_EXCERPTED DATA_:
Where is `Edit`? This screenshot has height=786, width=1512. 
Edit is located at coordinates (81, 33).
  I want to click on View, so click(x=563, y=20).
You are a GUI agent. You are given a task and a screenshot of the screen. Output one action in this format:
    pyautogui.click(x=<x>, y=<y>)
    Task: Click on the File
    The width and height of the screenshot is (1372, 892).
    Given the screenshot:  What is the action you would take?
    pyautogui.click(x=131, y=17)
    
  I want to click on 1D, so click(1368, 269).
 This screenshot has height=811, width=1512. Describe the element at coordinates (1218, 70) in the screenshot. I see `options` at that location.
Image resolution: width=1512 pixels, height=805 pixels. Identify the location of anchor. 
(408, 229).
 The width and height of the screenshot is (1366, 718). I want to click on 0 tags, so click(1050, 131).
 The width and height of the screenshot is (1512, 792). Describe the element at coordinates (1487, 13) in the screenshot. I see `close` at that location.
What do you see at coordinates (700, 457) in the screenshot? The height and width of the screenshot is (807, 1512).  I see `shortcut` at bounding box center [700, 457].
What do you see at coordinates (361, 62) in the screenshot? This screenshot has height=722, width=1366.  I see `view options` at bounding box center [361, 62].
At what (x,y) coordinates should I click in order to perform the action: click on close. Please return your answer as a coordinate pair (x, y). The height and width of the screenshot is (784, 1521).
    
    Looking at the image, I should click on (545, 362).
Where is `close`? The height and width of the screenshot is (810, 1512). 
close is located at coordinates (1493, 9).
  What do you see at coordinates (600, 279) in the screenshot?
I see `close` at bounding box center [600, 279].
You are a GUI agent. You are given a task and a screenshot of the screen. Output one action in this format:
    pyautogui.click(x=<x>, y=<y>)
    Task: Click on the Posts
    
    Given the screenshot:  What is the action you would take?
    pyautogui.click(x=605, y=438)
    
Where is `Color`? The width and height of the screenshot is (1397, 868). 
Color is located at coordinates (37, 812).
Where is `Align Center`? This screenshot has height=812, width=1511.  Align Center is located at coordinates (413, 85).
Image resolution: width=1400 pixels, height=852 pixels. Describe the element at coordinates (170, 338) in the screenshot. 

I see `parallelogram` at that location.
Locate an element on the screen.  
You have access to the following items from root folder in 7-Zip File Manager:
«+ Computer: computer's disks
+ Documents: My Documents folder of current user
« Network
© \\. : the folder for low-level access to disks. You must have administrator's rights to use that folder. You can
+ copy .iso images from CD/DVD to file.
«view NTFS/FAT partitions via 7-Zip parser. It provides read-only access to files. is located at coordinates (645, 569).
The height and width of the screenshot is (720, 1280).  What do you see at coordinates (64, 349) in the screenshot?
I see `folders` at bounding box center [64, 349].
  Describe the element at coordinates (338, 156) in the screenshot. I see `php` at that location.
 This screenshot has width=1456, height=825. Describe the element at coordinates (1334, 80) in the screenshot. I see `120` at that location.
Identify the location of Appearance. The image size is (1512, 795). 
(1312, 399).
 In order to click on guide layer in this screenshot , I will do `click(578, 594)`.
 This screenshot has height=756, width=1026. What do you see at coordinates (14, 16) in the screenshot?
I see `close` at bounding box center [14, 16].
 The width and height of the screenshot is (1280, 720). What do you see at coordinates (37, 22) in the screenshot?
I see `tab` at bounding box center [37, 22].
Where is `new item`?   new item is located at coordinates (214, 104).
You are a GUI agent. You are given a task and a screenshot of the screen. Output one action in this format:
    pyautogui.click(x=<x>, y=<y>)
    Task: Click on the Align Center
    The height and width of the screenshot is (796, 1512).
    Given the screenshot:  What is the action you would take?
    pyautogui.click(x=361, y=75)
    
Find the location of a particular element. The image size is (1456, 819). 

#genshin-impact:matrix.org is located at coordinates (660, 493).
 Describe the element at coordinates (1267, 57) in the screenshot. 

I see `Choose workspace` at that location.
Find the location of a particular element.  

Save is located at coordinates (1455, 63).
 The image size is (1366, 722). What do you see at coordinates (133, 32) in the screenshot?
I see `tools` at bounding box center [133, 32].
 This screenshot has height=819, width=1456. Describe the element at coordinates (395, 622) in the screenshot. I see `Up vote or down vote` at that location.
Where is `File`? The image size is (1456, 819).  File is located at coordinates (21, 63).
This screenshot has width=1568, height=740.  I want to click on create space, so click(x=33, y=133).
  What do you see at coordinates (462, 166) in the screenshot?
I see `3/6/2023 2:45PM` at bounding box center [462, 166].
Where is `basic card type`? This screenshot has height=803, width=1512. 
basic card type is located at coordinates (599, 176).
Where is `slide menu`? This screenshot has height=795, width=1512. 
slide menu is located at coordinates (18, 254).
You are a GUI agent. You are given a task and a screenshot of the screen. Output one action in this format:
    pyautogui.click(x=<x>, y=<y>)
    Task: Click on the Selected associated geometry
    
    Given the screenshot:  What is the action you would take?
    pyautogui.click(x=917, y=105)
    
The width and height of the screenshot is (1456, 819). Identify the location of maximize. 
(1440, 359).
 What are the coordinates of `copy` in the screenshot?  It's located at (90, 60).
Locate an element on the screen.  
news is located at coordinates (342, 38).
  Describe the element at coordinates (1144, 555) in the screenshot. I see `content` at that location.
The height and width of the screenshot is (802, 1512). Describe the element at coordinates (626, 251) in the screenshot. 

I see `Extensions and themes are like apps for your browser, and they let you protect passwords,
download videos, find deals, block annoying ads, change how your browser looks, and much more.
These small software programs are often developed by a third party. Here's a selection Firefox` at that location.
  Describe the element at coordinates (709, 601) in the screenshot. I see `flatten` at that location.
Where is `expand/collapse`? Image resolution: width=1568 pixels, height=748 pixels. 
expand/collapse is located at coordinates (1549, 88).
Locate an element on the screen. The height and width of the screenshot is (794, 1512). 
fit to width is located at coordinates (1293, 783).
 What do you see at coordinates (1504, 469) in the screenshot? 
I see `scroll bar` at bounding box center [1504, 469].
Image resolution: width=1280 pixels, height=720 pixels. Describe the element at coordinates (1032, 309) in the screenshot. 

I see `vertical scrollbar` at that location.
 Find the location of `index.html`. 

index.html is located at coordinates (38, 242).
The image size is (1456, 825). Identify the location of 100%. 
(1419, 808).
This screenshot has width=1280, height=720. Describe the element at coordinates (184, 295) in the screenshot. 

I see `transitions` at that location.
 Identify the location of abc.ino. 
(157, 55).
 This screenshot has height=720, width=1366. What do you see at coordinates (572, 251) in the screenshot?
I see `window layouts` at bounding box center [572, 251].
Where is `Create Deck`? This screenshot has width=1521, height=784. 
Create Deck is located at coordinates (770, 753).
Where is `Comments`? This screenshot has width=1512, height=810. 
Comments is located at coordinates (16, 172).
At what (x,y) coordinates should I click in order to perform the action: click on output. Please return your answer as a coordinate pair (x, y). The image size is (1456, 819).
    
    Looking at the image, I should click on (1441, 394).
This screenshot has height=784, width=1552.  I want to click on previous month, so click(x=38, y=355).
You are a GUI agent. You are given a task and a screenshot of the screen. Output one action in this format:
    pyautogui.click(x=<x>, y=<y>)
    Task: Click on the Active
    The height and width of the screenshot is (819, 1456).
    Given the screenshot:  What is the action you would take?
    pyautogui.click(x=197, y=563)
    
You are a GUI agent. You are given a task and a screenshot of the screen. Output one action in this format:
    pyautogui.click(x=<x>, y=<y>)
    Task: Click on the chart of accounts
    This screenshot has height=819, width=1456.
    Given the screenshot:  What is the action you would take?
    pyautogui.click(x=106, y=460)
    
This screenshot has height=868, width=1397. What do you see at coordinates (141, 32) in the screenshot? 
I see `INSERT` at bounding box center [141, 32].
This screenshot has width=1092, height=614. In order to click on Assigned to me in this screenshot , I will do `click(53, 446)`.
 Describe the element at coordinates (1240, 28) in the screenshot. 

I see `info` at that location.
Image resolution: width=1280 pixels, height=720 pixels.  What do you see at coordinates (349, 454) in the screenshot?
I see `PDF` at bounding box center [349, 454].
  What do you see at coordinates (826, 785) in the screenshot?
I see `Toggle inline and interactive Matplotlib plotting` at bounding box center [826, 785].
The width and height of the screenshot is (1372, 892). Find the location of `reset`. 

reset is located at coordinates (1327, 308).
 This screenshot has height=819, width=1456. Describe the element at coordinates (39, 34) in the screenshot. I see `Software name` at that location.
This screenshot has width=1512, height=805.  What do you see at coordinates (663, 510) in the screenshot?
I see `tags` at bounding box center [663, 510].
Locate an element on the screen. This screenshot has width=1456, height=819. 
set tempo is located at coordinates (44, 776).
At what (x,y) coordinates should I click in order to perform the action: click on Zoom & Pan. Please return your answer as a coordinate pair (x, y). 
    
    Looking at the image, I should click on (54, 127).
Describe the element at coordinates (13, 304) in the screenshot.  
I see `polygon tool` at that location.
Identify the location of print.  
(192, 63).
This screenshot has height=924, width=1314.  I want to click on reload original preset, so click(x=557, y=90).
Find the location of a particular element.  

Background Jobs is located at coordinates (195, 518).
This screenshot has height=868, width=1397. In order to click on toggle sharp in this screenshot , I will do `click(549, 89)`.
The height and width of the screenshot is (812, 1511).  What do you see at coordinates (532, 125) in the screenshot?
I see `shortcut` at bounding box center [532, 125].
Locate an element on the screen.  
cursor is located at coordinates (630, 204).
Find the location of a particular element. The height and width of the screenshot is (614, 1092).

_OBJECTIVE_: Give the entries as a numbered list, starting with the line that contains "The height and width of the screenshot is (802, 1512)." and going on through the line that contains "(1419, 808).", with blank lines left out.

_ANSWER TO THIS TASK_:
1. The height and width of the screenshot is (802, 1512). Describe the element at coordinates (626, 251) in the screenshot. 
2. I see `Extensions and themes are like apps for your browser, and they let you protect passwords,
3. download videos, find deals, block annoying ads, change how your browser looks, and much more.
4. These small software programs are often developed by a third party. Here's a selection Firefox` at that location.
5.   Describe the element at coordinates (709, 601) in the screenshot. I see `flatten` at that location.
6. Where is `expand/collapse`? Image resolution: width=1568 pixels, height=748 pixels. 
7. expand/collapse is located at coordinates (1549, 88).
8. Locate an element on the screen. The height and width of the screenshot is (794, 1512). 
9. fit to width is located at coordinates (1293, 783).
10.  What do you see at coordinates (1504, 469) in the screenshot? 
11. I see `scroll bar` at bounding box center [1504, 469].
12. Image resolution: width=1280 pixels, height=720 pixels. Describe the element at coordinates (1032, 309) in the screenshot. 
13. I see `vertical scrollbar` at that location.
14.  Find the location of `index.html`. 
15. index.html is located at coordinates (38, 242).
16. The image size is (1456, 825). Identify the location of 100%. 
17. (1419, 808).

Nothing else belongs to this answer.